━━━ Records for the task ━━━

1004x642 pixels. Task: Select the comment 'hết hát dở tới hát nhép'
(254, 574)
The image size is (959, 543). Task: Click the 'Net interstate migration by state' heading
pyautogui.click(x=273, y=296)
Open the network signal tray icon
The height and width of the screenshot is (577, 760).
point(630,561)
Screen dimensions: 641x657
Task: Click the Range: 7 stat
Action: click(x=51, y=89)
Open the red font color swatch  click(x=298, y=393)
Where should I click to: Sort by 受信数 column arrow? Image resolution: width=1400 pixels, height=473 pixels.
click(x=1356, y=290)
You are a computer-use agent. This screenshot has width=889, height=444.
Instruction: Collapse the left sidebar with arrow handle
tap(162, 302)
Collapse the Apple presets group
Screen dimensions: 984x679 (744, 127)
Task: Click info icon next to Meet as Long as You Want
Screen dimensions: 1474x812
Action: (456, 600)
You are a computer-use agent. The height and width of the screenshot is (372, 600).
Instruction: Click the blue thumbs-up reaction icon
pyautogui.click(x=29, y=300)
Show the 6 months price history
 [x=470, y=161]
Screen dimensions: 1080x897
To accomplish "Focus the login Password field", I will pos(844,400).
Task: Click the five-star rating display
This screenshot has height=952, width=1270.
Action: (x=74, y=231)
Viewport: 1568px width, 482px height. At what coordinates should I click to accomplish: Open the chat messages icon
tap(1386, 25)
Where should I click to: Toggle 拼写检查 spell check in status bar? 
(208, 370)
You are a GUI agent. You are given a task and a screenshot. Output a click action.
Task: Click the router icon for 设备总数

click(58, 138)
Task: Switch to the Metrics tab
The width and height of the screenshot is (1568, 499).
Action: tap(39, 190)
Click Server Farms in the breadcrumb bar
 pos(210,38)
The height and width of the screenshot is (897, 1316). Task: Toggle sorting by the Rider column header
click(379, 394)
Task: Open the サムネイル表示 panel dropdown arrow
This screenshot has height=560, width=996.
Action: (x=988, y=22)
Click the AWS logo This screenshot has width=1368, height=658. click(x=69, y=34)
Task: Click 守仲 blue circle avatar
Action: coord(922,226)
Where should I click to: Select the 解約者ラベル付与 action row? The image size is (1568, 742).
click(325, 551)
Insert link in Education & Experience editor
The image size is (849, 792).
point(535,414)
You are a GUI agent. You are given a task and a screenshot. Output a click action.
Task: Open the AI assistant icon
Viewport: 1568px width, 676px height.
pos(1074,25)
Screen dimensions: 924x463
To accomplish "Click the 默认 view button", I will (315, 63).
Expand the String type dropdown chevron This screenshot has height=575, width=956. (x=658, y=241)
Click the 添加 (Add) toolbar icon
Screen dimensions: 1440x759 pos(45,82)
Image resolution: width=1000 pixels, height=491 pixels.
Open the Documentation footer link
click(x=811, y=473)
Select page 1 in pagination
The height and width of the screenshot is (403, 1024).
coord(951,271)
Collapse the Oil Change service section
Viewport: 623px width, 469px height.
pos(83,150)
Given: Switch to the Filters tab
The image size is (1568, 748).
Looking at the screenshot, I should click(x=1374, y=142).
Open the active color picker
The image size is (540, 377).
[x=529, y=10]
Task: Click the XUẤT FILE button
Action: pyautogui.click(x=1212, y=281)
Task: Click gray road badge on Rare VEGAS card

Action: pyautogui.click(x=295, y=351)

━━━

Description of the task
Please retype all of the records above exactly as they are.

Answer area
1004x642 pixels. Task: Select the comment 'hết hát dở tới hát nhép'
(254, 574)
The image size is (959, 543). Task: Click the 'Net interstate migration by state' heading
pyautogui.click(x=273, y=296)
Open the network signal tray icon
The height and width of the screenshot is (577, 760).
point(630,561)
Screen dimensions: 641x657
Task: Click the Range: 7 stat
Action: click(x=51, y=89)
Open the red font color swatch  click(x=298, y=393)
Where should I click to: Sort by 受信数 column arrow? Image resolution: width=1400 pixels, height=473 pixels.
click(x=1356, y=290)
You are a computer-use agent. This screenshot has width=889, height=444.
Instruction: Collapse the left sidebar with arrow handle
tap(162, 302)
Collapse the Apple presets group
Screen dimensions: 984x679 (744, 127)
Task: Click info icon next to Meet as Long as You Want
Screen dimensions: 1474x812
Action: (456, 600)
You are a computer-use agent. The height and width of the screenshot is (372, 600).
Instruction: Click the blue thumbs-up reaction icon
pyautogui.click(x=29, y=300)
Show the 6 months price history
 [x=470, y=161]
Screen dimensions: 1080x897
To accomplish "Focus the login Password field", I will pos(844,400).
Task: Click the five-star rating display
This screenshot has height=952, width=1270.
Action: (x=74, y=231)
Viewport: 1568px width, 482px height. At what coordinates should I click to accomplish: Open the chat messages icon
tap(1386, 25)
Where should I click to: Toggle 拼写检查 spell check in status bar? 
(208, 370)
You are a GUI agent. You are given a task and a screenshot. Output a click action.
Task: Click the router icon for 设备总数

click(58, 138)
Task: Switch to the Metrics tab
The width and height of the screenshot is (1568, 499).
Action: tap(39, 190)
Click Server Farms in the breadcrumb bar
 pos(210,38)
The height and width of the screenshot is (897, 1316). Task: Toggle sorting by the Rider column header
click(379, 394)
Task: Open the サムネイル表示 panel dropdown arrow
This screenshot has height=560, width=996.
Action: (x=988, y=22)
Click the AWS logo This screenshot has width=1368, height=658. click(x=69, y=34)
Task: Click 守仲 blue circle avatar
Action: coord(922,226)
Where should I click to: Select the 解約者ラベル付与 action row? The image size is (1568, 742).
click(325, 551)
Insert link in Education & Experience editor
The image size is (849, 792).
point(535,414)
You are a GUI agent. You are given a task and a screenshot. Output a click action.
Task: Open the AI assistant icon
Viewport: 1568px width, 676px height.
pos(1074,25)
Screen dimensions: 924x463
To accomplish "Click the 默认 view button", I will (315, 63).
Expand the String type dropdown chevron This screenshot has height=575, width=956. (x=658, y=241)
Click the 添加 (Add) toolbar icon
Screen dimensions: 1440x759 pos(45,82)
Image resolution: width=1000 pixels, height=491 pixels.
Open the Documentation footer link
click(x=811, y=473)
Select page 1 in pagination
The height and width of the screenshot is (403, 1024).
coord(951,271)
Collapse the Oil Change service section
Viewport: 623px width, 469px height.
pos(83,150)
Given: Switch to the Filters tab
The image size is (1568, 748).
Looking at the screenshot, I should click(x=1374, y=142).
Open the active color picker
The image size is (540, 377).
[x=529, y=10]
Task: Click the XUẤT FILE button
Action: pyautogui.click(x=1212, y=281)
Task: Click gray road badge on Rare VEGAS card

Action: pyautogui.click(x=295, y=351)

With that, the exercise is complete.